What you will do :: Below are records to be copied exactly; their pictures are to be omitted.

Records shown: Begin

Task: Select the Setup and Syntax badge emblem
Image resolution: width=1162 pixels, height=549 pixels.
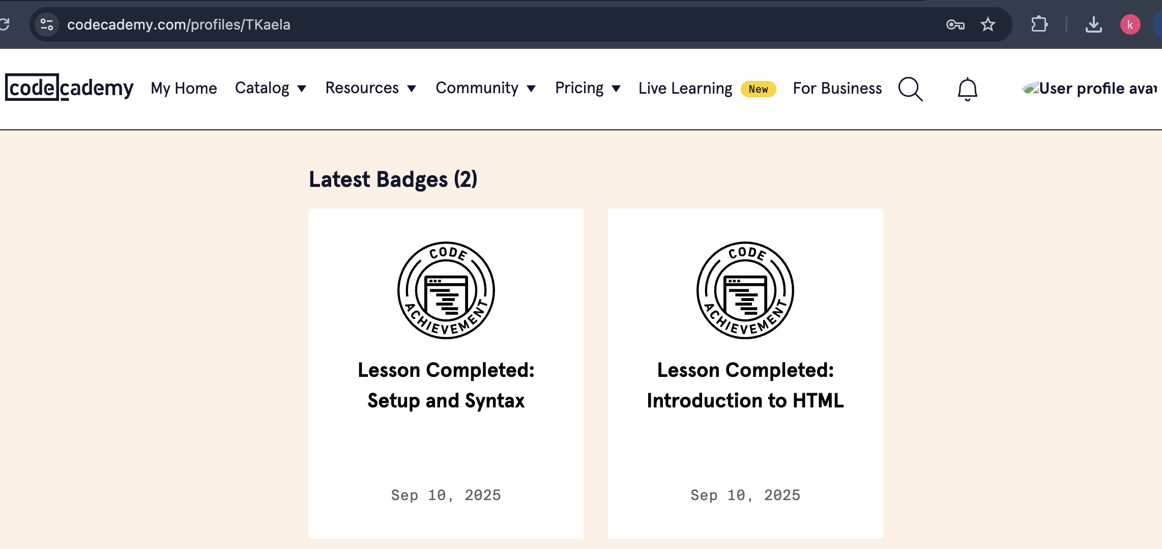Action: point(446,290)
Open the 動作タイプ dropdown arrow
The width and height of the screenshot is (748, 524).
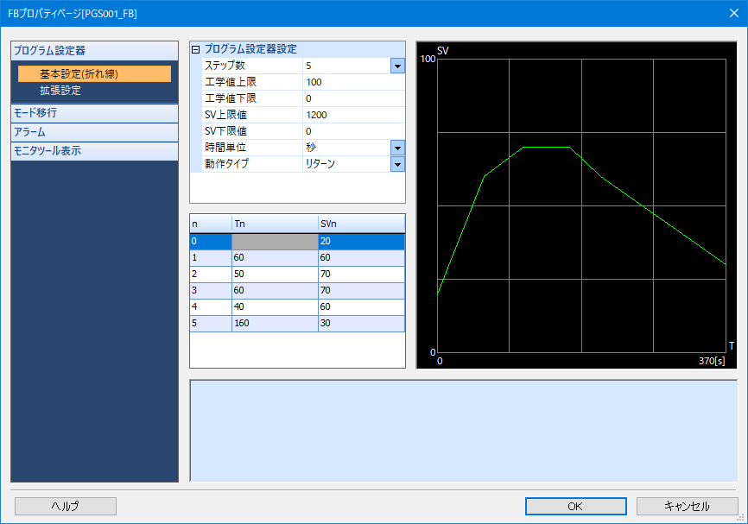(397, 164)
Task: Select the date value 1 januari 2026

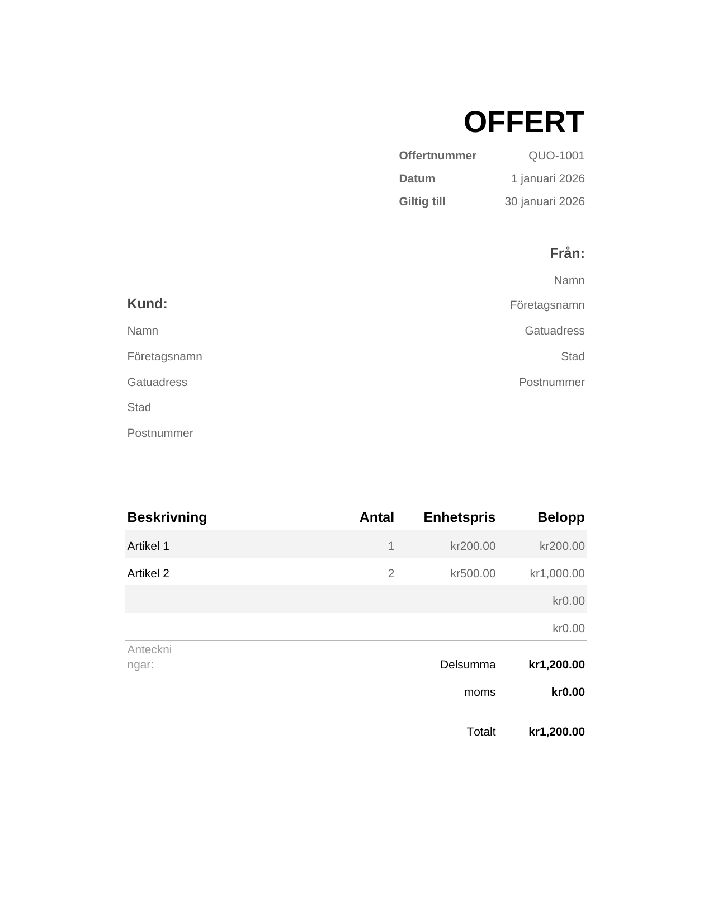Action: tap(547, 178)
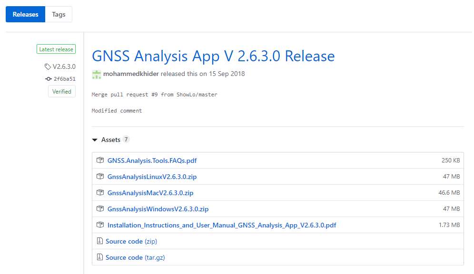
Task: Download GnssAnalysisWindowsV2.6.3.0.zip
Action: click(158, 209)
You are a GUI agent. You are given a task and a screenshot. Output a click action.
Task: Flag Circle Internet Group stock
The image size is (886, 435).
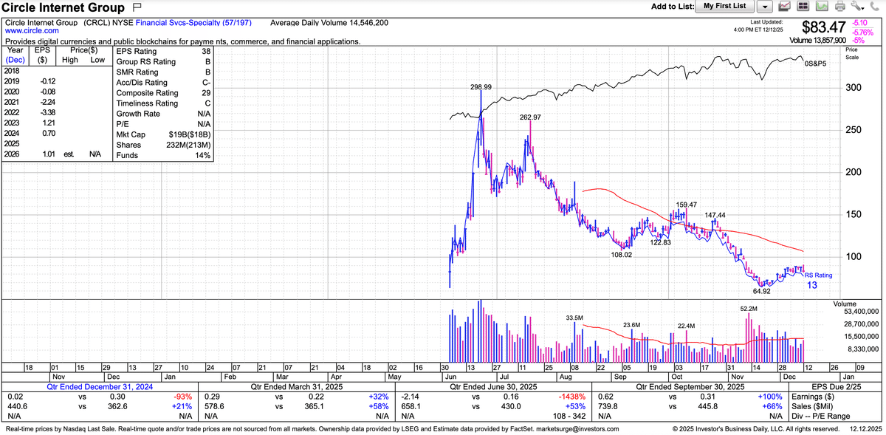point(136,7)
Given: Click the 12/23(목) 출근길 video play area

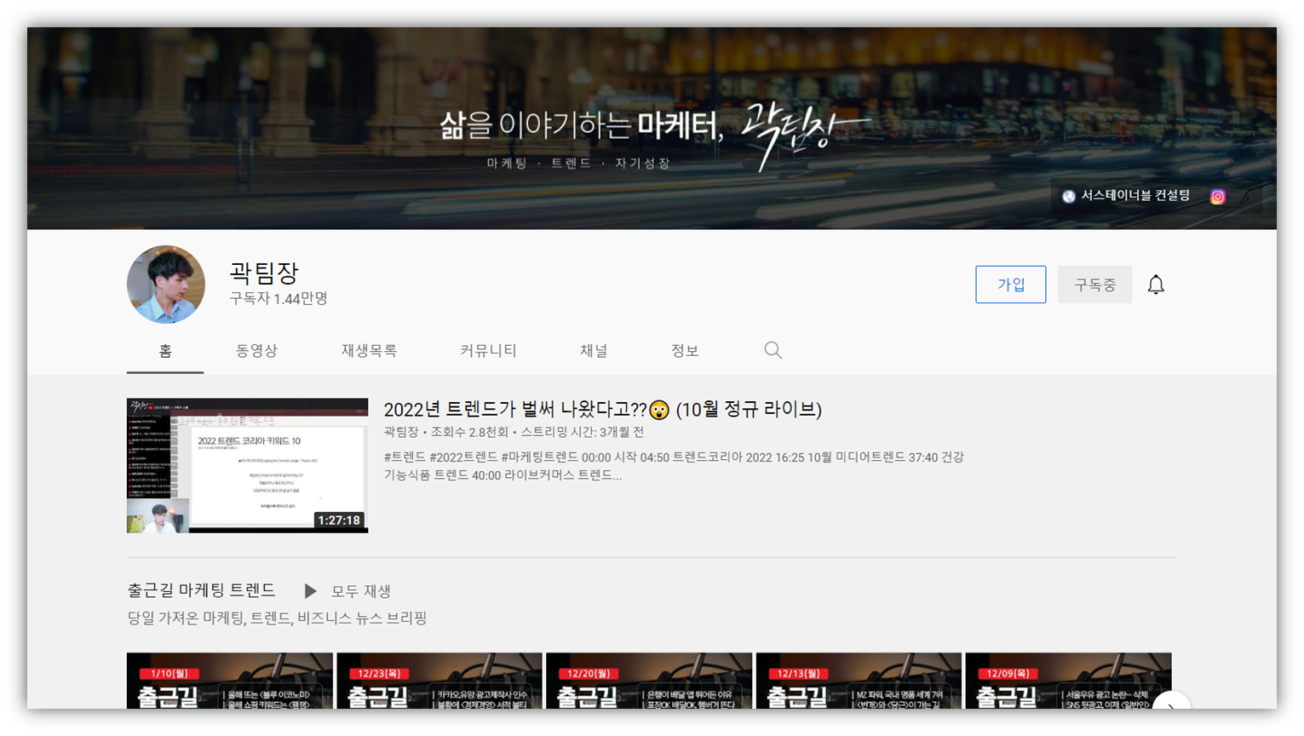Looking at the screenshot, I should click(439, 681).
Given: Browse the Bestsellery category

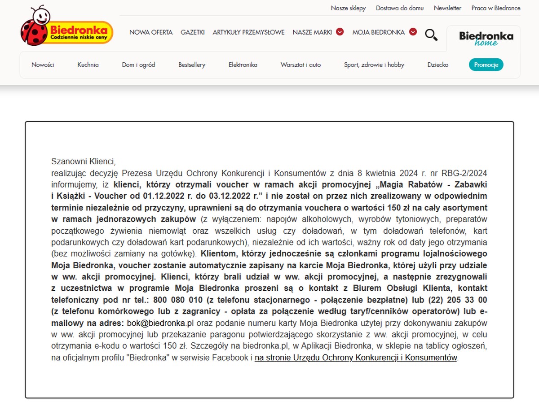Looking at the screenshot, I should coord(192,65).
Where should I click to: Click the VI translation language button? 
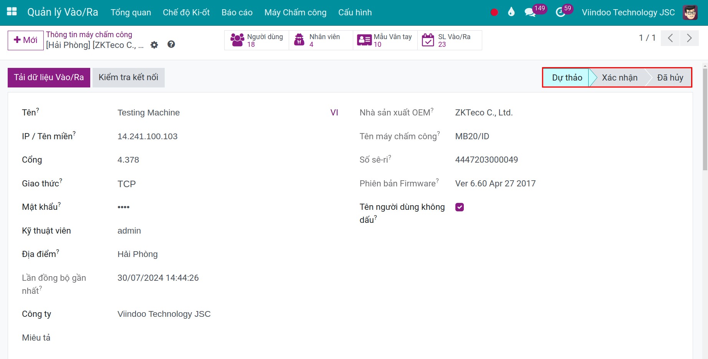click(334, 112)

Records shown: End

Answer to this problem ::
Task: Select the Setup and Syntax badge emblem
Image resolution: width=1162 pixels, height=549 pixels.
Action: point(446,290)
Open the 動作タイプ dropdown arrow
The width and height of the screenshot is (748, 524).
(397, 164)
Task: Select the date value 1 januari 2026

Action: tap(547, 178)
Task: Download GnssAnalysisWindowsV2.6.3.0.zip
Action: click(158, 209)
You are a GUI agent. You are given a task and a screenshot. Output a click action.
Task: Flag Circle Internet Group stock
The image size is (886, 435).
point(136,7)
Given: Click the 12/23(목) 출근길 video play area

Looking at the screenshot, I should click(439, 681).
Given: Browse the Bestsellery category

Looking at the screenshot, I should coord(192,65).
Where should I click to: Click the VI translation language button? 
click(334, 112)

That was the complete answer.